Exercise instructions ▸
(a) Name each constant defined under the "set hyperparameters" heading of the PyTorch3D notebook code, along with the value assigned to it.
(b) Resume the PyTorch3D notebook code right after its final line, the one that creates the ambient lights.

Document passage ▸
....

## setup

In [None]:
import numpy as np
import matplotlib.pyplot as plt
from tqdm import tqdm

import time
import sys
import os
sys.path.append(os.path.abspath(''))

import torch
if torch.cuda.is_available():
    device = torch.device("cuda:0")
    torch.cuda.set_device(device)
else:
    device = torch.device("cpu")

print(f"device:{device}")

## set hyperparameters

In [None]:
DATASET_ROOT = 'shapenet/shapenetcore_v2/02773838'
RESULT_DIR = 'result/shapenet2'
NUM_VIEWS = 16
Z_DIM = 100
Lr = 1e-4
MAX_ITER = 100000
SAVE_ITER = 1000

## create renderer

In [None]:
from pytorch3d.utils import ico_sphere

# Util function for loading meshes
from pytorch3d.io import load_objs_as_meshes, save_obj, IO

# Data structures and functions for rendering
from pytorch3d.structures import Meshes
from pytorch3d.renderer import (
    look_at_view_transform,
    OpenGLPerspectiveCameras, 
    PointLights,
    AmbientLights,
    DirectionalLights, 
    Materials, 
    RasterizationSettings, 
    MeshRenderer, 
    MeshRasterizer,  
    SoftPhongShader,
    SoftSilhouetteShader,
    SoftPhongShader,
    TexturesVertex
)

from plot_image_grid import image_grid

In [None]:
class Render3d():
    def __init__(self, num_views, device, image_size=64):
        # the number of different viewpoints from which we want to render the mesh.
        self.num_views = num_views
        self.device = device
        self.image_size = image_size

        # Get a batch of viewing angles. 
        elev = torch.linspace(0, 360, self.num_views)
        azim = torch.linspace(-180, 180, self.num_views)

        # Place an ambient lights 
        self.lights = AmbientLights(device=self.device)

....

Supplied information ▸

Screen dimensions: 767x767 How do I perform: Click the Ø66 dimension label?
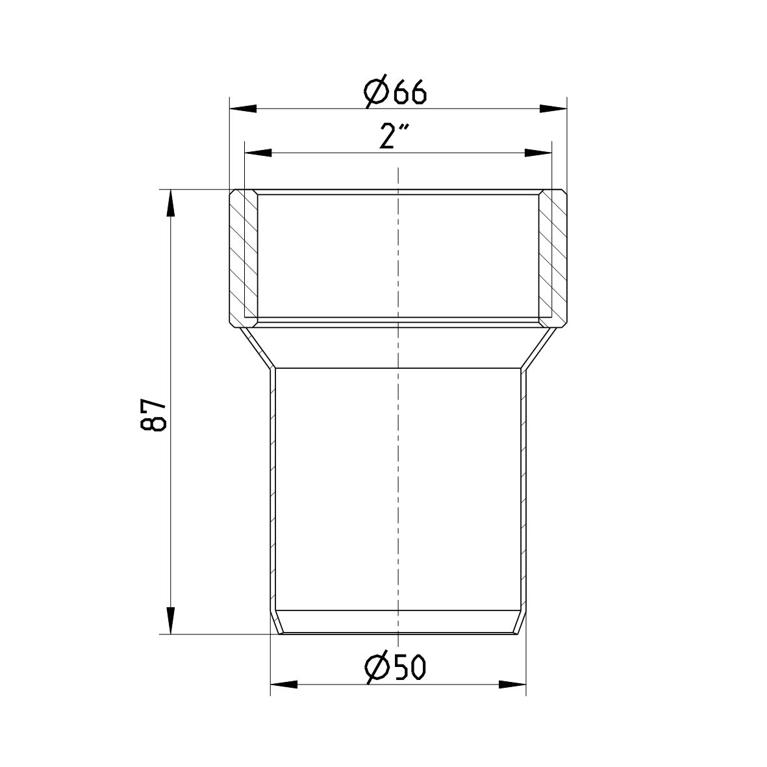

....

Responses per task ▸
(a)
DATASET_ROOT = 'shapenet/shapenetcore_v2/02773838'
RESULT_DIR = 'result/shapenet2'
NUM_VIEWS = 16
Z_DIM = 100
Lr = 1e-4
MAX_ITER = 100000
SAVE_ITER = 1000

(b)
        # Initialize an OpenGL perspective camera that represents a batch of different 
        # viewing angles. All the cameras helper methods support mixed type inputs and 
        # broadcasting. So we can view the camera from the a distance of dist=2.7, and 
        # then specify elevation and azimuth angles for each viewpoint as tensors. 
        R, T = look_at_view_transform(dist=2.7, elev=elev, azim=azim) 
        self.cameras = OpenGLPerspectiveCameras(device=device, R=R, T=T)
        self.silhouette_cameras = OpenGLPerspectiveCameras(device=device, R=R[None, 1, ...], 
                                          T=T[None, 1, ...]) 

        # Rasterization settings for silhouette rendering
        sigma = 1e-4
        raster_settings_silhouette = RasterizationSettings(
            image_size=self.image_size, 
            blur_radius=np.log(1. / 1e-4 - 1.)*sigma, 
            faces_per_pixel=50,
            perspective_correct=False  ## avoid nan in backprop
        )

        # Silhouette renderer 
        self.renderer_silhouette = MeshRenderer(
            rasterizer=MeshRasterizer(
                cameras=self.silhouette_cameras, 
                raster_settings=raster_settings_silhouette
            ),
            shader=SoftSilhouetteShader()
        )
        
        # Rasterization settings for normal rendering
        raster_settings = RasterizationSettings(
            image_size=self.image_size,
            blur_radius=np.log(1. / 1e-4 - 1.)*sigma, 
            faces_per_pixel=50, 
            perspective_correct=False  ## avoid nan in backprop
        )

        # normal renderer
        self.renderer = MeshRenderer(
            rasterizer=MeshRasterizer(
                cameras=self.cameras, 
                raster_settings=raster_settings
            ),
            shader=SoftPhongShader(device=self.device)
        )
    
    def render(self, mesh):
        verts = mesh.verts_packed()
        N = verts.shape[0]
        center = verts.mean(0)
        scale = max((verts - center).abs().max(0)[0])
        mesh.offset_verts_(-center)
        mesh.scale_verts_((1.0 / float(scale)));
        
        meshes = mesh.extend(self.num_views)

        rendered_images = self.renderer(meshes, cameras=self.cameras, lights=self.lights)
        return torch.clamp(rendered_images.unsqueeze(dim=0), min=0.001, max=0.999) # avoid nan in backprop
    
    def show_rendered_imgs(self, renderd_imgs, isSave=True, f_name='rgb'):
        plt.figure(figsize=(6,6))
        for x in range(4*4):
            plt.subplot(4, 4, x+1)
            plt.imshow(res[0, x].cpu().detach().numpy())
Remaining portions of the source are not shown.